Rahasia Hujan Lokal (Part 3)
Enja berdiri mendekatiku dan berkata, "Ada darah di jidatmu!" Sambil mengambil tisu di meja samping kasur dan mencoba menghapus darahku.
Aku segera menghentikan tangannya, "Mungkin terluka gara kejedot tadi. Biar aku saja!" Lalu mengambil tisunya untuk ngelap darah yang keluar. Setelah bersih aku langsung berikan Plester Luka saja karena lukanya kecil.
Terlihat Enja kembali duduk. Sepertinya lukanya belum pulih. Aku segera menawarinya makan, "Istirahatlah! Kamu suka sup Ayam. Aku akan membawakannya ke sini."
Dia mengangguk dan aku segera pergi ke dapur.
Di sana aku bertemu ibu yang langsung bertanya, "Pemuda itu sudah sadar, apa kamu tahu namanya?"
Sambil bergegas membawa Sup Ayam dan Cangkir teh hangat, aku menjawab, "Sudah bu, namanya Enja."
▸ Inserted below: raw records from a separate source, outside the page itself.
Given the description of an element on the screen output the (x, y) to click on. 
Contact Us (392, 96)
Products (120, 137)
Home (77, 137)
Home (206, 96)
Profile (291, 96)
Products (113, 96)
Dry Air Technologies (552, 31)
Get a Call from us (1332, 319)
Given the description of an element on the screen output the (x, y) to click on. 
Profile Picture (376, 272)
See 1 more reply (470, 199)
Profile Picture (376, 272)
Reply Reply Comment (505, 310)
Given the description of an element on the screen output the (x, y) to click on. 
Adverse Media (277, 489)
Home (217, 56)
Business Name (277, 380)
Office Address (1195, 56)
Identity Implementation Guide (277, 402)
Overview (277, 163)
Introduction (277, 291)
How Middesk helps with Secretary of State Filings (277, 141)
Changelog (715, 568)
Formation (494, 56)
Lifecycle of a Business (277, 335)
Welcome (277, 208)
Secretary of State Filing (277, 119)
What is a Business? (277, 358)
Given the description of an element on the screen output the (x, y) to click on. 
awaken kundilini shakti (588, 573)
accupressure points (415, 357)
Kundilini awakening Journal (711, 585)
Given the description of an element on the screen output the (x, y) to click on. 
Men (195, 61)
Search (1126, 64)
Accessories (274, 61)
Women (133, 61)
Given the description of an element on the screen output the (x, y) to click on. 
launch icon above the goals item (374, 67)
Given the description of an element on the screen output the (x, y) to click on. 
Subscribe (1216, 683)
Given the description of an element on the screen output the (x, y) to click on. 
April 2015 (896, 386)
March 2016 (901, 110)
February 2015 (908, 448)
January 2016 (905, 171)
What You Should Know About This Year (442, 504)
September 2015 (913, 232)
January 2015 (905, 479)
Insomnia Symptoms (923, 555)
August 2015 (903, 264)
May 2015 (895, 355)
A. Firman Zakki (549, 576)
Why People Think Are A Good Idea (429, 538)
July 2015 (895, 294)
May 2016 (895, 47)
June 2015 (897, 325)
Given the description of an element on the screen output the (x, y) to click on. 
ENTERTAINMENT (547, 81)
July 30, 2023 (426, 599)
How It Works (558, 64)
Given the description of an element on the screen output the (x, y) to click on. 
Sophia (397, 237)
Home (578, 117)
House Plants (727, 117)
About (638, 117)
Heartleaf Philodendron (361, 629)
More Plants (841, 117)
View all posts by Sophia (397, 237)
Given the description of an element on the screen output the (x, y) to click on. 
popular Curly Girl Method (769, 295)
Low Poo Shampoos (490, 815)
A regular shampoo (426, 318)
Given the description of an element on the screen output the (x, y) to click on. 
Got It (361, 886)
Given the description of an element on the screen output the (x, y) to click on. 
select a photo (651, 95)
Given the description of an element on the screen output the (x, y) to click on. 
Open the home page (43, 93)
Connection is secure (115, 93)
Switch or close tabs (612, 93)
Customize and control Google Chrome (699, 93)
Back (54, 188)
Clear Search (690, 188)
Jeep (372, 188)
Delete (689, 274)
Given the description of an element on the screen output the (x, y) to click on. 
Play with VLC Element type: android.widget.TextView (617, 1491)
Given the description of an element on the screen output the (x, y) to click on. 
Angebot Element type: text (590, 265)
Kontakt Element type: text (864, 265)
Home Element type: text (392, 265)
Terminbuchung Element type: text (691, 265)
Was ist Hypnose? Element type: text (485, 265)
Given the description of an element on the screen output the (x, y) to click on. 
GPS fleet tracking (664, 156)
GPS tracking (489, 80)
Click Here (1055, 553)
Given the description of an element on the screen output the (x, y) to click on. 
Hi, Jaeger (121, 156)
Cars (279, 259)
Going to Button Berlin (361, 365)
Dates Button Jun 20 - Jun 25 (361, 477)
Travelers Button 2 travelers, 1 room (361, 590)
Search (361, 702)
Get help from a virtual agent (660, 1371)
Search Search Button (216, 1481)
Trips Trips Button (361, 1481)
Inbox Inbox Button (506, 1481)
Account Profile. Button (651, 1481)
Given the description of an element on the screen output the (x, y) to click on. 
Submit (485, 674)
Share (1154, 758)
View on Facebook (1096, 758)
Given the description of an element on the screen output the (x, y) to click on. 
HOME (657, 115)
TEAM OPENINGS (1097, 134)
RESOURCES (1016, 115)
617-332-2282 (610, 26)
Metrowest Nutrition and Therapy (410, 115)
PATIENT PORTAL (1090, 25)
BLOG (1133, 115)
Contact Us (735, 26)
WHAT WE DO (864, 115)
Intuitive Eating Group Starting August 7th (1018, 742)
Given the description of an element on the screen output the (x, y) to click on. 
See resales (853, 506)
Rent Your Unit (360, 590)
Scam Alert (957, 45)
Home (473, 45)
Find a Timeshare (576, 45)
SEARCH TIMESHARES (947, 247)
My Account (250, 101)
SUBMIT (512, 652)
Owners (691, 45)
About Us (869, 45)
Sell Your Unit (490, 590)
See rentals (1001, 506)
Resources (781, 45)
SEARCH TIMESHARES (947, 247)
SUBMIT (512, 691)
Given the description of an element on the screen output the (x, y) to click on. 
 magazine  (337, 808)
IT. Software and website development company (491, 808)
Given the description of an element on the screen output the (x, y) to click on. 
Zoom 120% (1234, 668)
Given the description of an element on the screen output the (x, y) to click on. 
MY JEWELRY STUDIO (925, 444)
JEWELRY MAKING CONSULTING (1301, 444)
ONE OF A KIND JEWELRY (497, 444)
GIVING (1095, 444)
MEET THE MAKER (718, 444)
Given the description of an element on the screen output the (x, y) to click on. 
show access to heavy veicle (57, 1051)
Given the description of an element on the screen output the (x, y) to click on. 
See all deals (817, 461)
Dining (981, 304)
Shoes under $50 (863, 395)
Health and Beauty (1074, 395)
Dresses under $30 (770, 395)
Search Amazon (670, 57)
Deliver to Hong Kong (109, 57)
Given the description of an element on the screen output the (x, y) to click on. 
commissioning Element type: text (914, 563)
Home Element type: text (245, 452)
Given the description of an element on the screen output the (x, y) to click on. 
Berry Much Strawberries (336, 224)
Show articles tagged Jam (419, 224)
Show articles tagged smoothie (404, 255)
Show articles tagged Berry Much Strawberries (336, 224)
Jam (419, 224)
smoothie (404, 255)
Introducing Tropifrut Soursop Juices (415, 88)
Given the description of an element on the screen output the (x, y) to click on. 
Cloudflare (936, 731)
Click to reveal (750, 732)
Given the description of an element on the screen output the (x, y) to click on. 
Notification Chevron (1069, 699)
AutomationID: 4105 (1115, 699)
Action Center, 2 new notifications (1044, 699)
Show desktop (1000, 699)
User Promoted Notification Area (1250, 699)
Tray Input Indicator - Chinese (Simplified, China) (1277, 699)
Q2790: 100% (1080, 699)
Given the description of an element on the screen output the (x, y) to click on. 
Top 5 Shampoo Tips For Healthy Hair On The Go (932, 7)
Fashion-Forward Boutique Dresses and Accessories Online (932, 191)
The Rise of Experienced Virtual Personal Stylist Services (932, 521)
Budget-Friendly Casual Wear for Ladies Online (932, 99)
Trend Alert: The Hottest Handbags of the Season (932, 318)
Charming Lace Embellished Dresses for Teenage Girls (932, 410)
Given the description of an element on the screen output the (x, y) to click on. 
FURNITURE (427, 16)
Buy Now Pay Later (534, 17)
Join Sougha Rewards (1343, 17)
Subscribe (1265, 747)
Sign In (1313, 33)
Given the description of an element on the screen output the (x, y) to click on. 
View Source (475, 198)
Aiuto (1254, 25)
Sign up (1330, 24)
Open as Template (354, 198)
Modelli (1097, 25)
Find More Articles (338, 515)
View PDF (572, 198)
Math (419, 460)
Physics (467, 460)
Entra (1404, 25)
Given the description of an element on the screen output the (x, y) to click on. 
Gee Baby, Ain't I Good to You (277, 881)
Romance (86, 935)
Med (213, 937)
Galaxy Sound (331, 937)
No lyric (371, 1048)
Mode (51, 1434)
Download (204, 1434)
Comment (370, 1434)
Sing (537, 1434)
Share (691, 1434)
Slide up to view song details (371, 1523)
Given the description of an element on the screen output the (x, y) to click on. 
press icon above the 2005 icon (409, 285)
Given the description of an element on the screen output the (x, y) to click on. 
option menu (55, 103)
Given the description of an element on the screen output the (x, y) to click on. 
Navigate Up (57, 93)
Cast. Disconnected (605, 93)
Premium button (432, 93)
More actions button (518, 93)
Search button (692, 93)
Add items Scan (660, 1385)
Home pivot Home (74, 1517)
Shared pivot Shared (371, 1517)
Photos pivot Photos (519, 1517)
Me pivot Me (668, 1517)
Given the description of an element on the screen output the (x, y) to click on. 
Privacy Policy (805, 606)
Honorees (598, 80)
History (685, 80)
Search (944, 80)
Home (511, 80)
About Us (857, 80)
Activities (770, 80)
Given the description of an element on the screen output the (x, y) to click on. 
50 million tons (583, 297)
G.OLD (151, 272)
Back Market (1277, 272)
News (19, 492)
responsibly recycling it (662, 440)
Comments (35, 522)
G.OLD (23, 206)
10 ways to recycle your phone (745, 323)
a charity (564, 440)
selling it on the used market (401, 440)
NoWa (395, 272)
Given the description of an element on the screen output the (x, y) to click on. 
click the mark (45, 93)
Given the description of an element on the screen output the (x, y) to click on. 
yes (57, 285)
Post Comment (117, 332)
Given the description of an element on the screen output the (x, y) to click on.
Aku datang kembali ke kamar dan mendekati Enja sambil membawa mangkuk dan cangkir, "Kamu tidak apa-apa?" Tanyaku menkhawatirkan keadaannya.
Dia menyambut mangkuk yang ku bawa, "Aku tidak apa." Lalu memakan sup Ayam buatanku dengan lahap, entah karena dia kelaparan atau memang suka.
Dia berhenti makan setelah supnya habis tak tersisa. Saat dia menatapku, segera ku berikan minum dan bertanya, "Kamu mau nambah?"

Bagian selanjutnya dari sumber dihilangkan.